- [EXERCISE INSTRUCTIONS] Below are records; work out how many of their lines contain "agent" and give only that number.

- [ENTRIES SUPPLIED]
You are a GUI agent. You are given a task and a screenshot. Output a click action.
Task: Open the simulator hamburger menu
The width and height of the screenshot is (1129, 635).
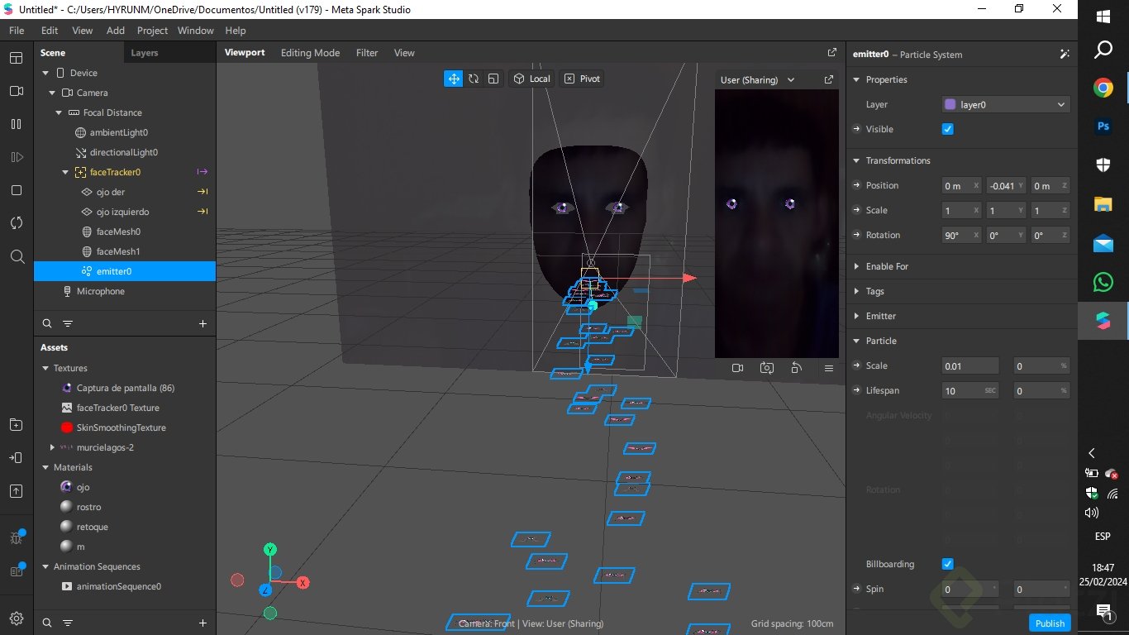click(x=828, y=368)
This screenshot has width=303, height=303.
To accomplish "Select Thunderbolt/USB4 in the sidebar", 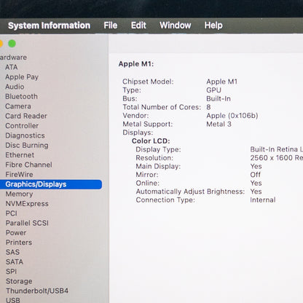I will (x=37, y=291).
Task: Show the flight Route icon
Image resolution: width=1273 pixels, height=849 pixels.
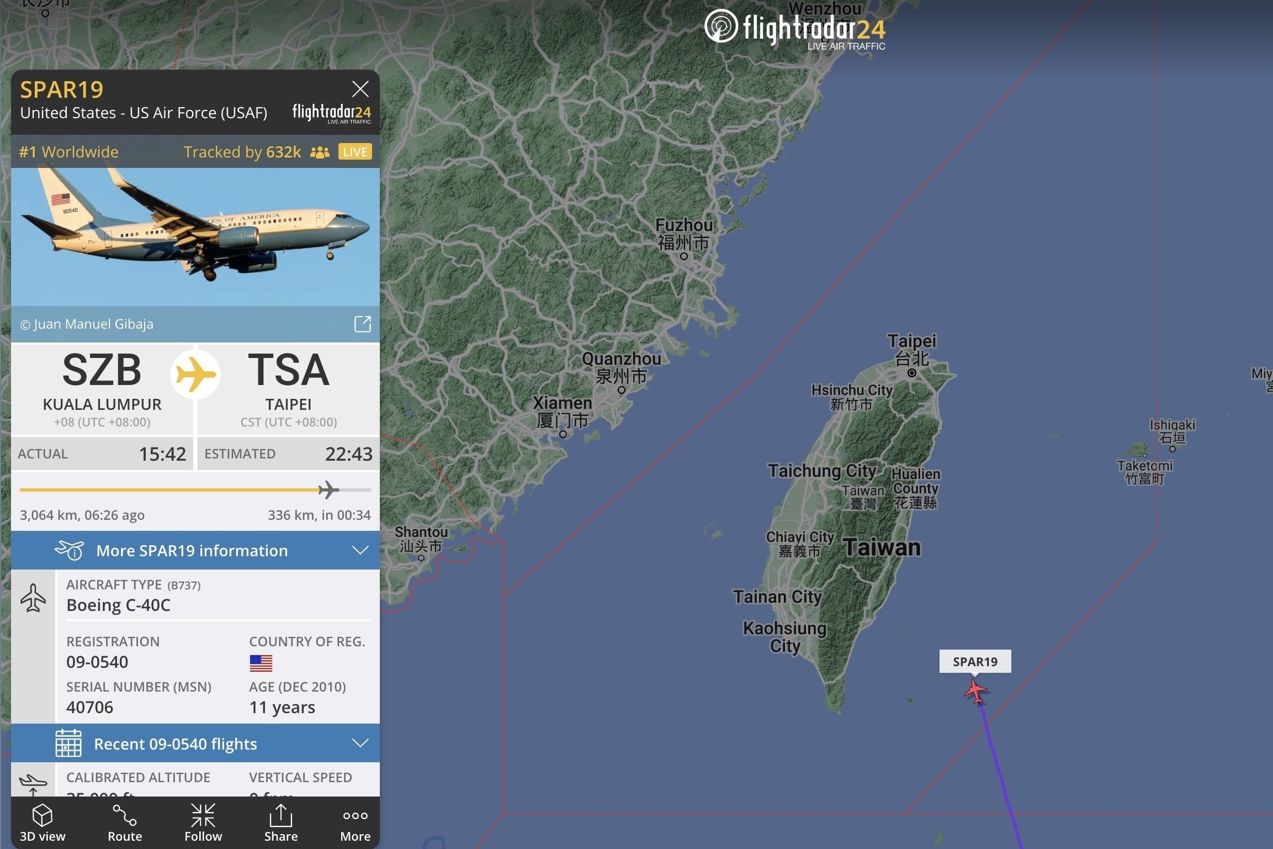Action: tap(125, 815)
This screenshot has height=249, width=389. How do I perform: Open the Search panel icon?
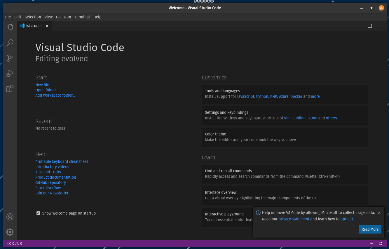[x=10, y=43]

==

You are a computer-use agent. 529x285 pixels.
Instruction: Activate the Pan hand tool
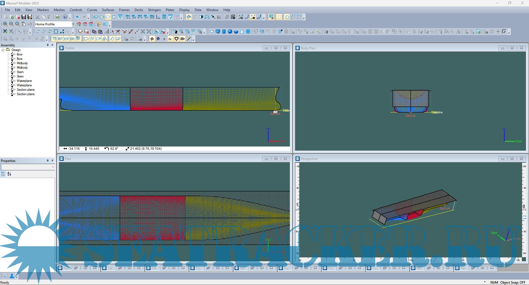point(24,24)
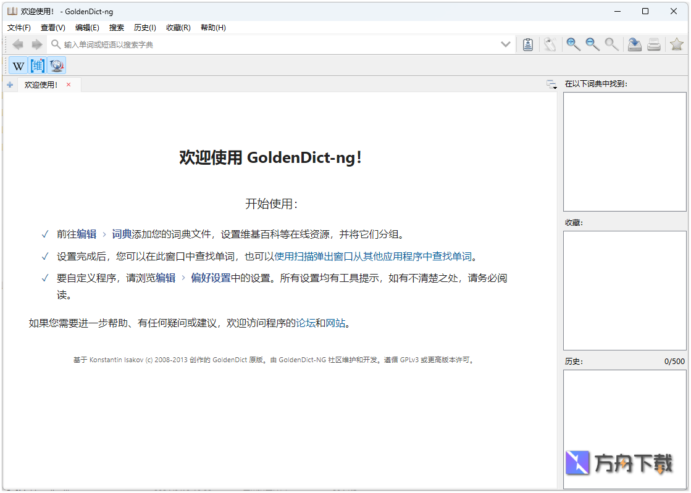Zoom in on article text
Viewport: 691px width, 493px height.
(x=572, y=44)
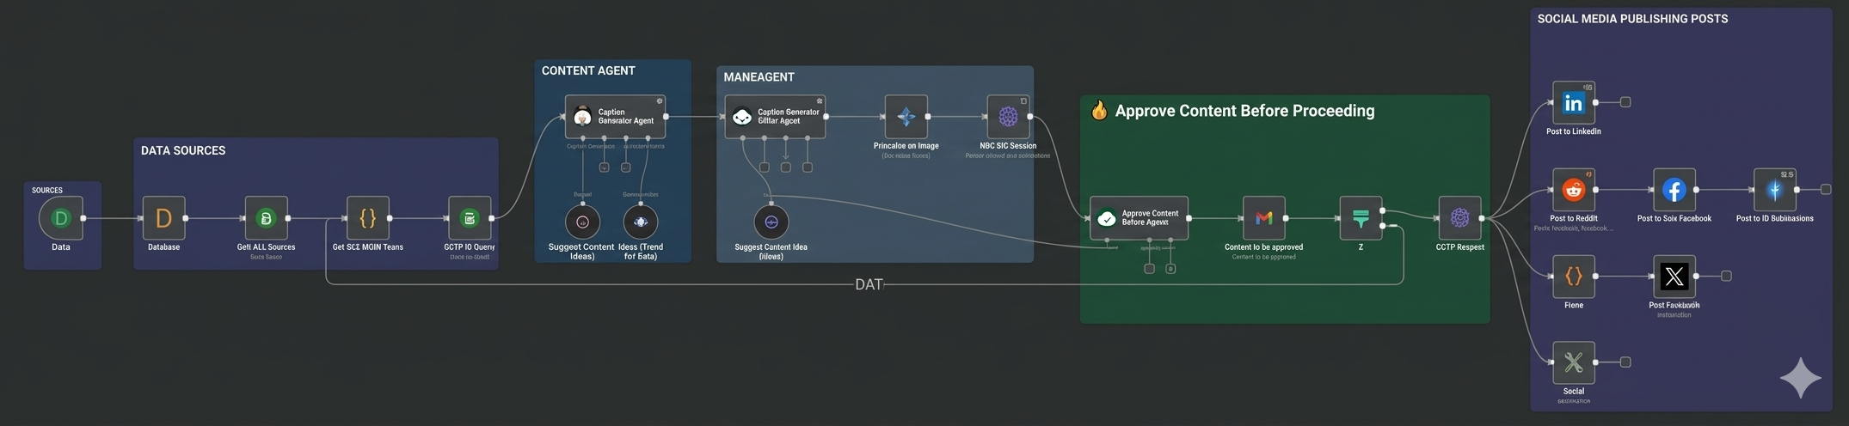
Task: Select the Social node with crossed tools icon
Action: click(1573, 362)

- [TASK OUTPUT] 2